(Saved entries)

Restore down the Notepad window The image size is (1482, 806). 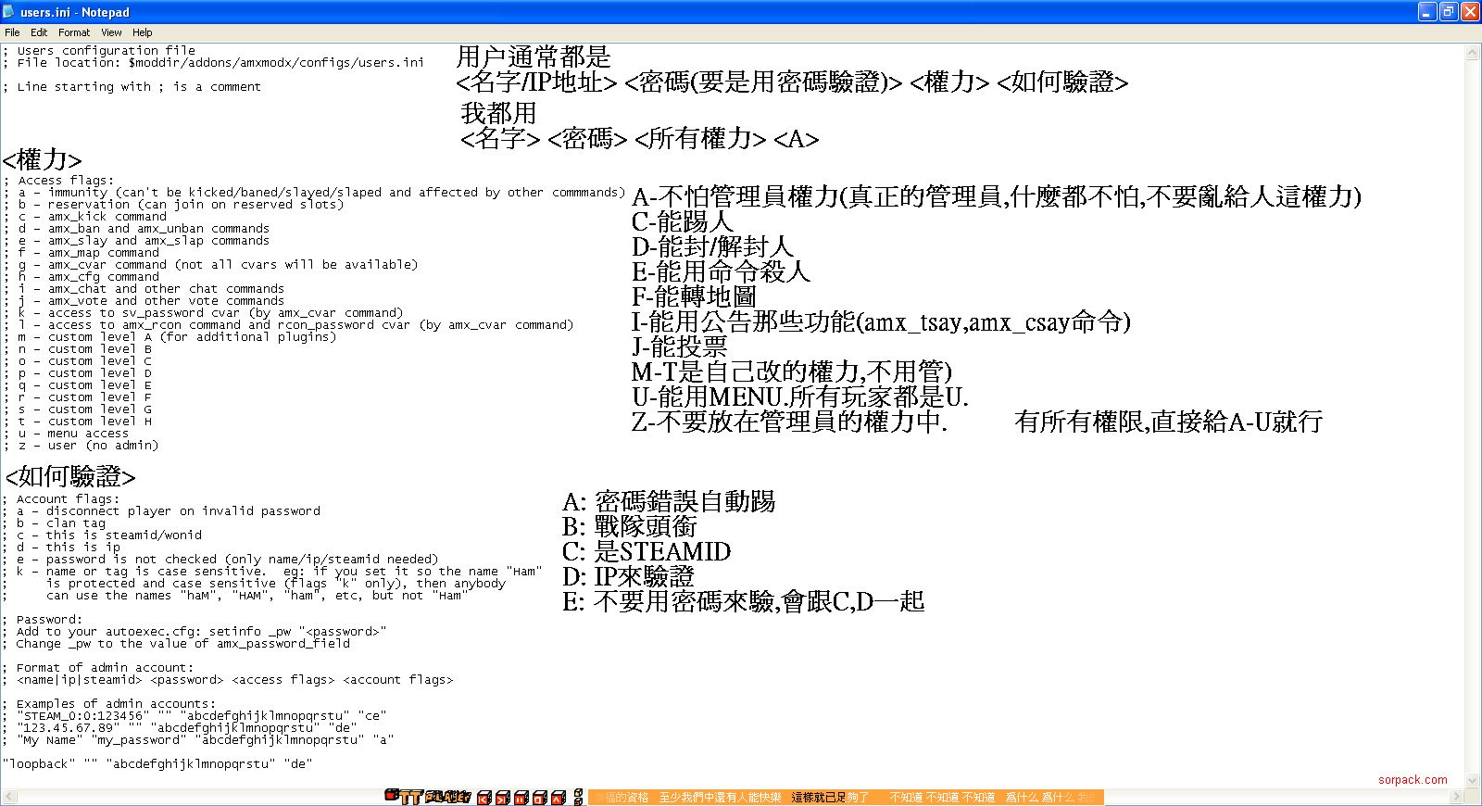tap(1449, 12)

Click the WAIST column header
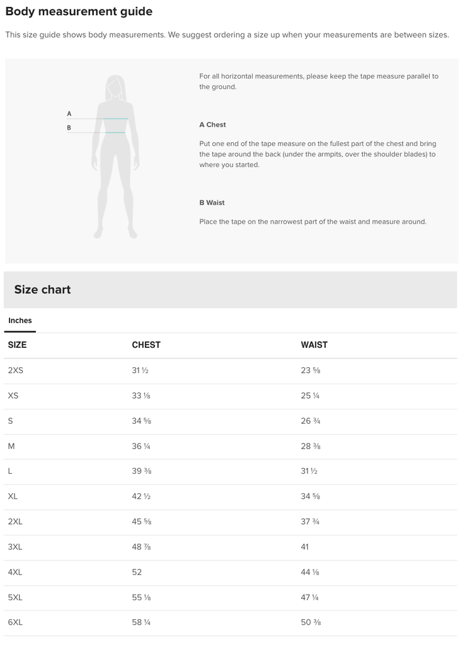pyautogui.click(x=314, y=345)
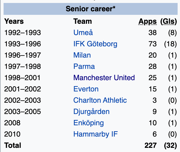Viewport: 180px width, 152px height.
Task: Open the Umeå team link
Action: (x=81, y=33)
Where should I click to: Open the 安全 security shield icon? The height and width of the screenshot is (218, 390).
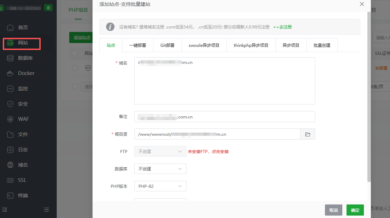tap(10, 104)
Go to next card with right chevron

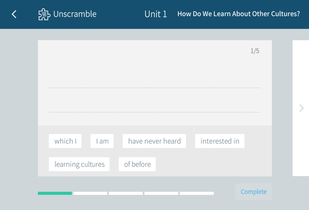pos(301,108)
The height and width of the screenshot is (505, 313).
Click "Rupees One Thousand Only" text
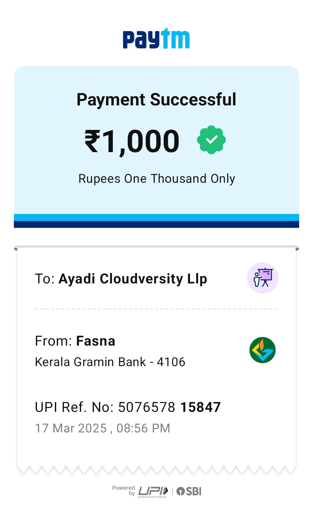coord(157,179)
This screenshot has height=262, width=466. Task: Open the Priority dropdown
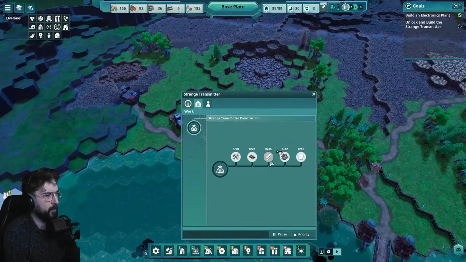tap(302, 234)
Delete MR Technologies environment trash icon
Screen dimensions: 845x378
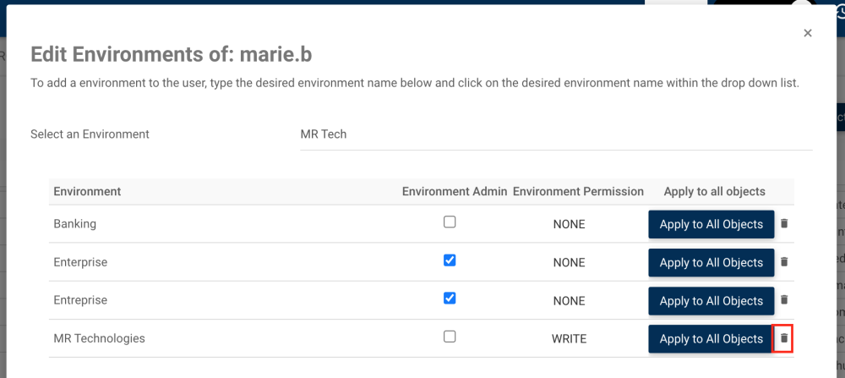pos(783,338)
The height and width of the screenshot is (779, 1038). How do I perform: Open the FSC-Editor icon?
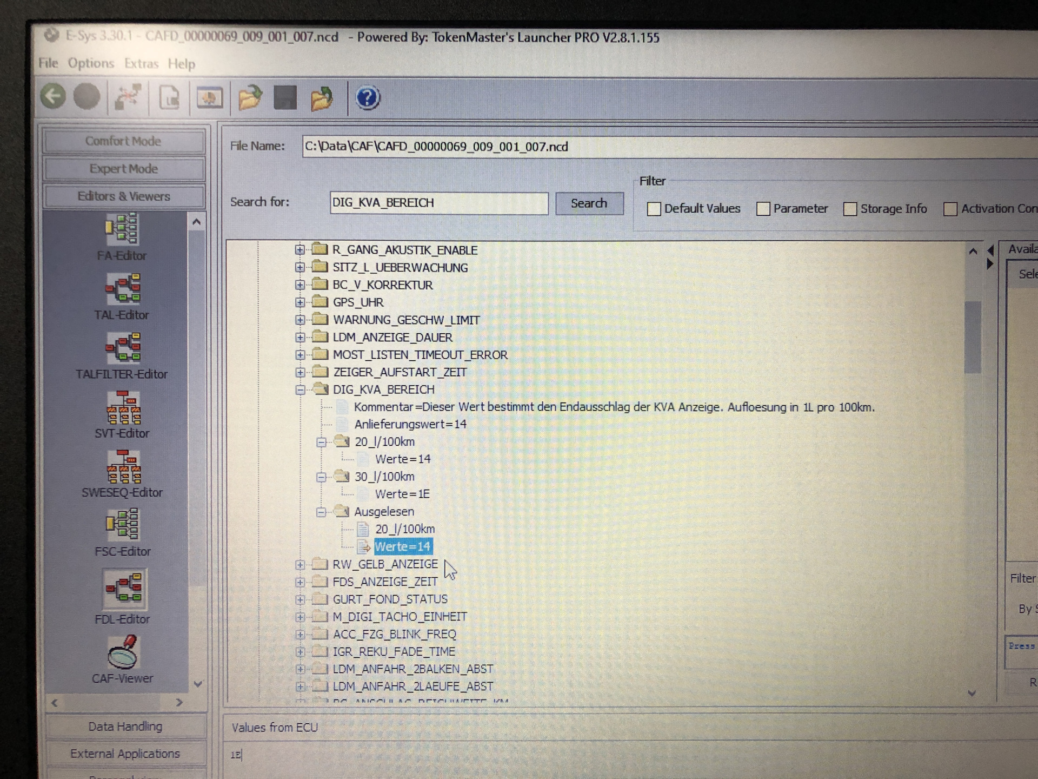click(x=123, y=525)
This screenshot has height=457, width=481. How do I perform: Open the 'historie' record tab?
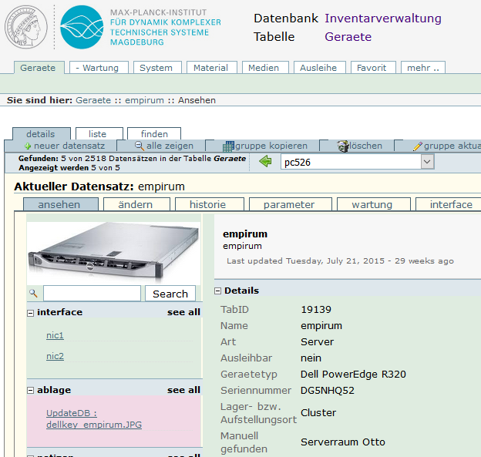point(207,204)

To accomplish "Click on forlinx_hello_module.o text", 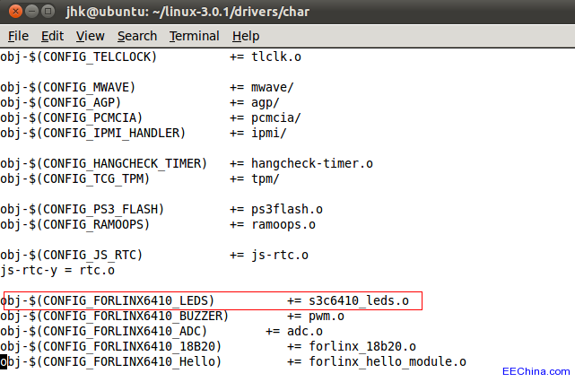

## TASK REQUIREMENTS:
What must be output is the exact run of lines from the one holding "This screenshot has height=262, width=466." through the end of the entries above, both ends included, minus the pictures.

## SOLUTION TO THIS PROBLEM:
This screenshot has height=262, width=466. Task: Open the Priority dropdown
tap(302, 234)
Delete MR Technologies environment trash icon
Screen dimensions: 845x378
pos(783,338)
The height and width of the screenshot is (779, 1038). How do I perform: Open the FSC-Editor icon?
click(x=123, y=525)
This screenshot has height=457, width=481. How do I perform: Open the 'historie' record tab?
point(207,204)

To accomplish "Click on forlinx_hello_module.o text", 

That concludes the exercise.